Obama’s Elf has only seven teeth
Posted on 21st February 2026
For many people, not least Ben Langley himself judging by his website, he’s best known for his misheard lyrics routine on Britain’s Got Talent. For me, his TV career highlight was appearing in an entirely different program, the magnificent Detectorists. However, neither best represent the length and breadth of his comedy talents, which include knife juggling, apple eating, glove inflation, glass swirling, guitar playing and magic trickery.
Langley is a man born to entertain on the Music Hall stage or at the end of the pier, and he’s not about to let the absence of Music Halls or piers stop him. A true family entertainer, his audience – who clearly featured more than a handful of diehard fans – ranged from the archetypical eight to eighty. A cleverly packaged series of self-deprecating routines served the wide demographic of the Corn Hall crowd with a combination of the very silly, the knowingly cheeky and the genuinely skilful. For every groan-worthy gag there was an adept skittle juggle. One moment he’s inserted himself into a giant balloon, the next he’s slipping in a sly joke at the expense of Mountbatten-Windsor. To my mind, his demonstration of the four-chord progression was most notable for demonstrating what a decent musician he is. Reminiscent of John Otway on a quiet day, I’d have liked to have seen and heard more of his straightforward skill with the cheat stick. But then, perhaps it’s versatility that is his Achilles’ heel – as if he doesn’t know what to hurl at you next.
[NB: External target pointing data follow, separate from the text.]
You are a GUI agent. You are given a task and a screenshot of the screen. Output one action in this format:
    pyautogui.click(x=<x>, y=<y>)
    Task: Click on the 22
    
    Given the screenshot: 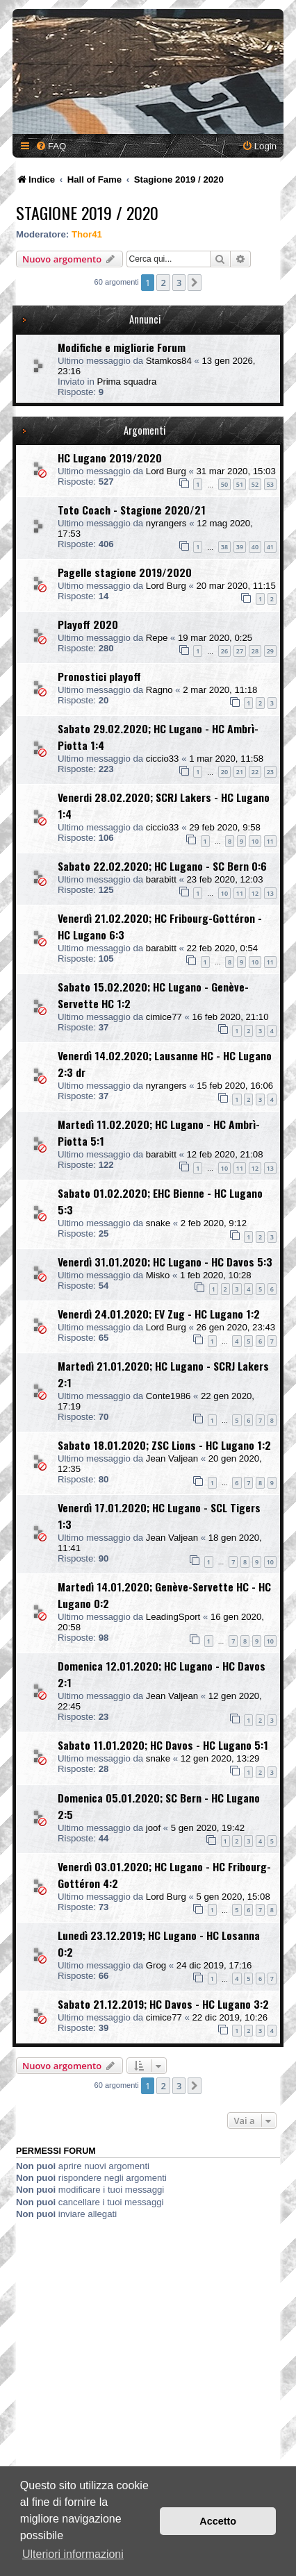 What is the action you would take?
    pyautogui.click(x=255, y=771)
    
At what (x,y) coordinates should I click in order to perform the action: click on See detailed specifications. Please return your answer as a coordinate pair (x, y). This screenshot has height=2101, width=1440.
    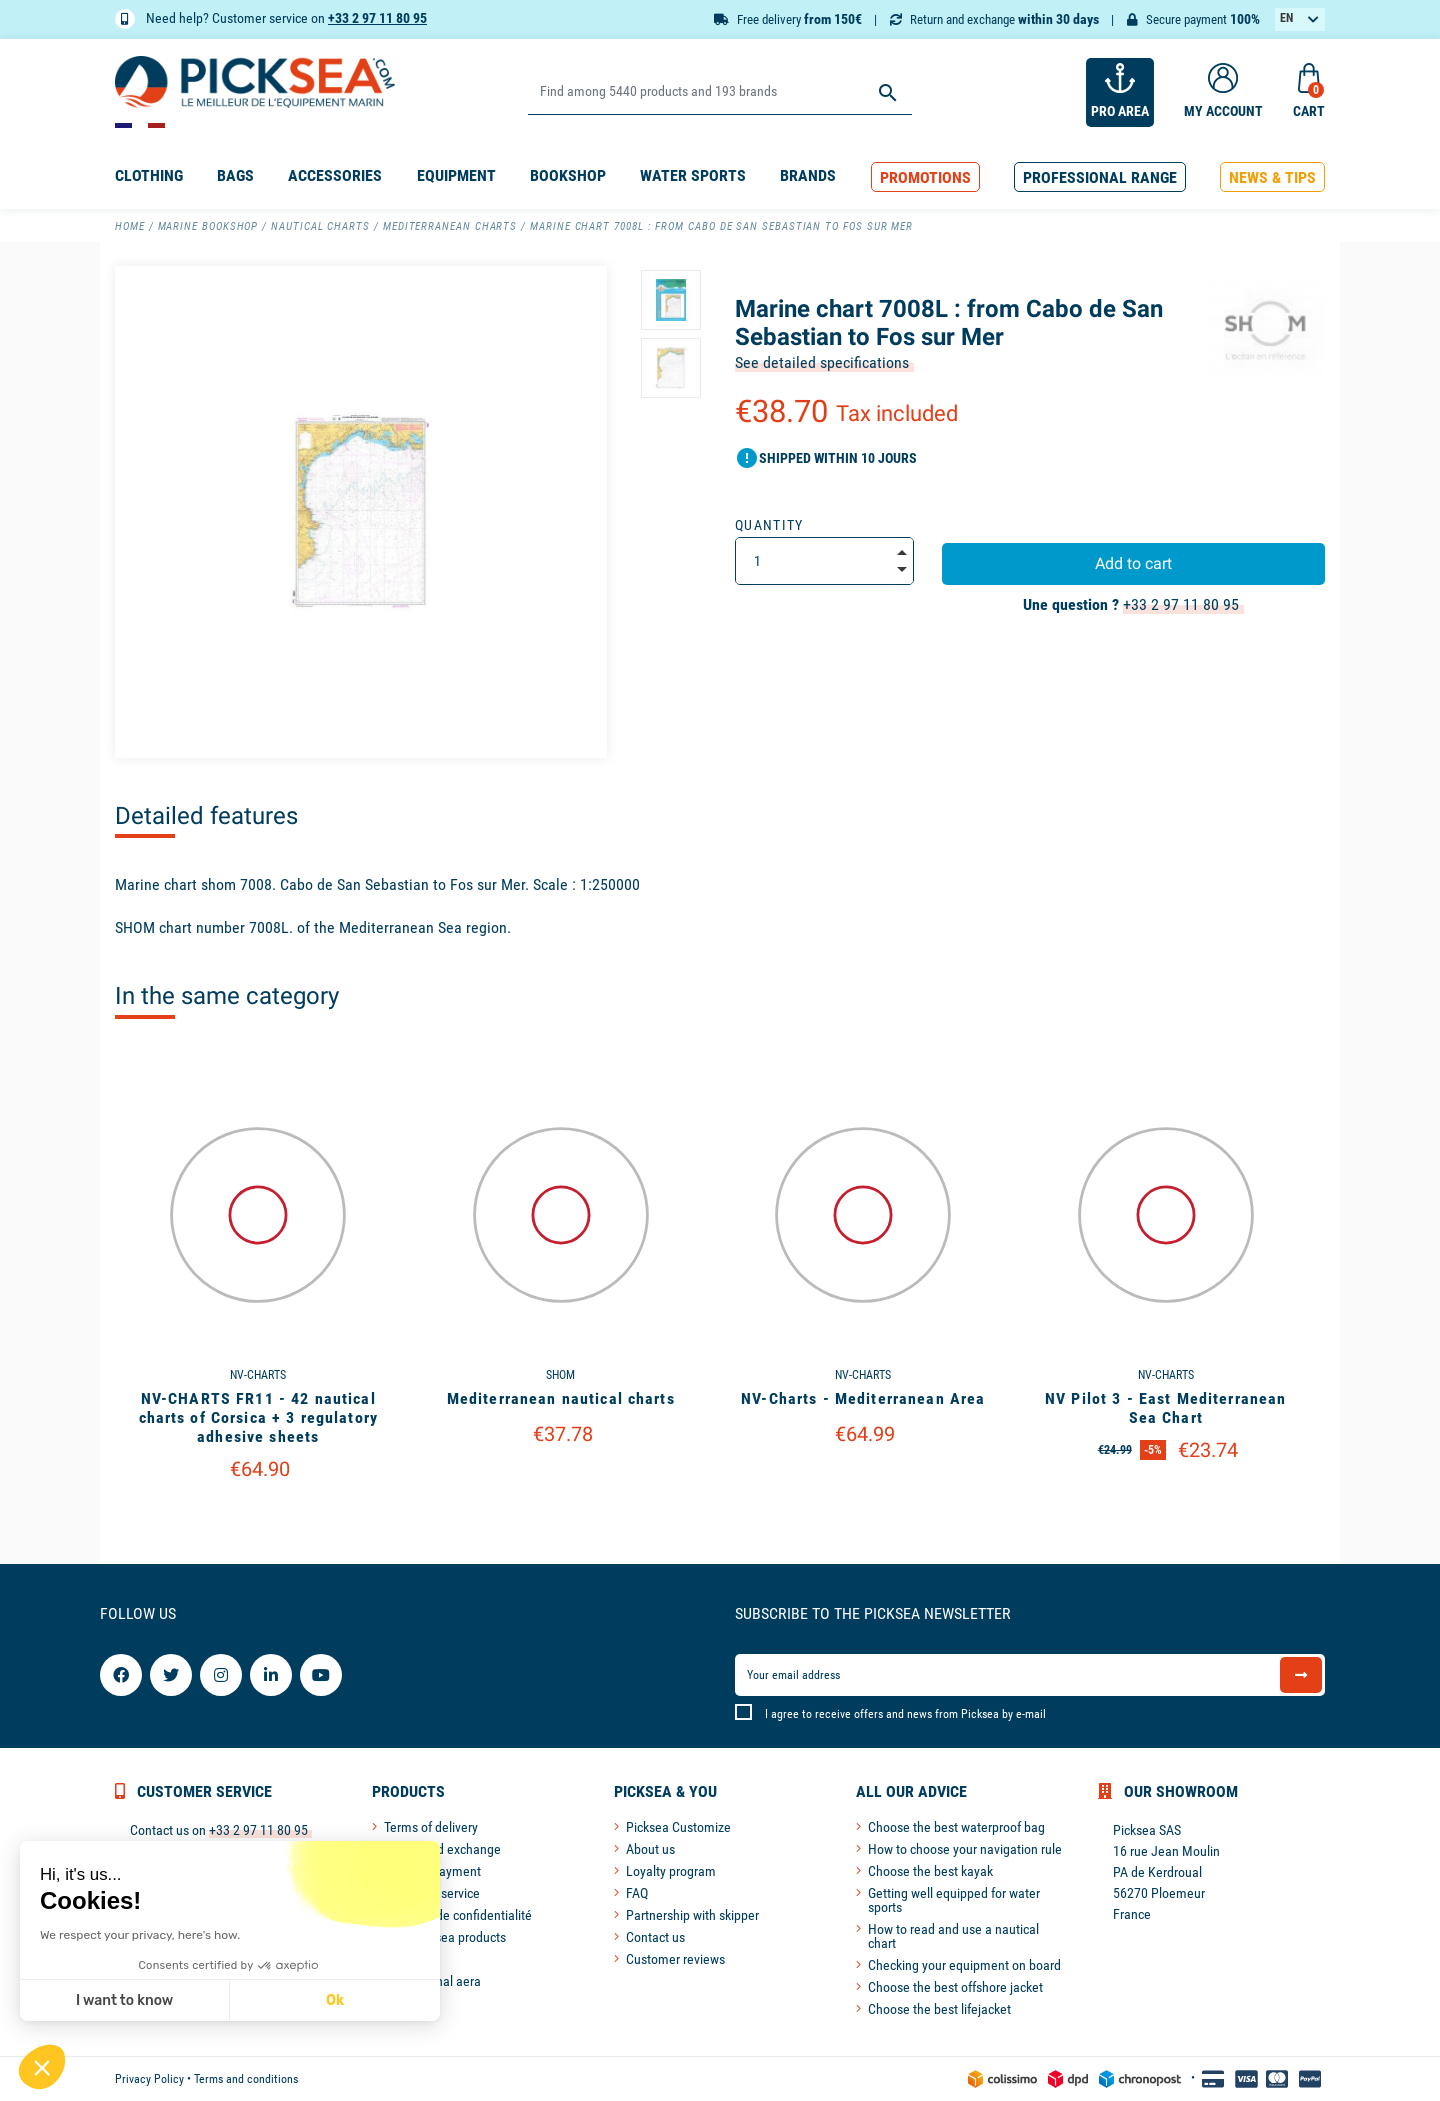
    Looking at the image, I should click on (822, 362).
I’d be fibbing if I suggested every joke landed – “Have you been an audience before”, he asked, after a quip fell flat – but Langley delivers them so thick and fast that if something is not to your liking then, worry not, another bit of harmless nonsense will be along soon enough. And whatever you might have thought about that notorious BGT appearance, the show really wouldn’t have felt complete had he not closed on Chaka Khan, Duffy and Céline Dion celebrating, through song, the likes of Terry Wogan, Bird Seed and Obama’s Elf.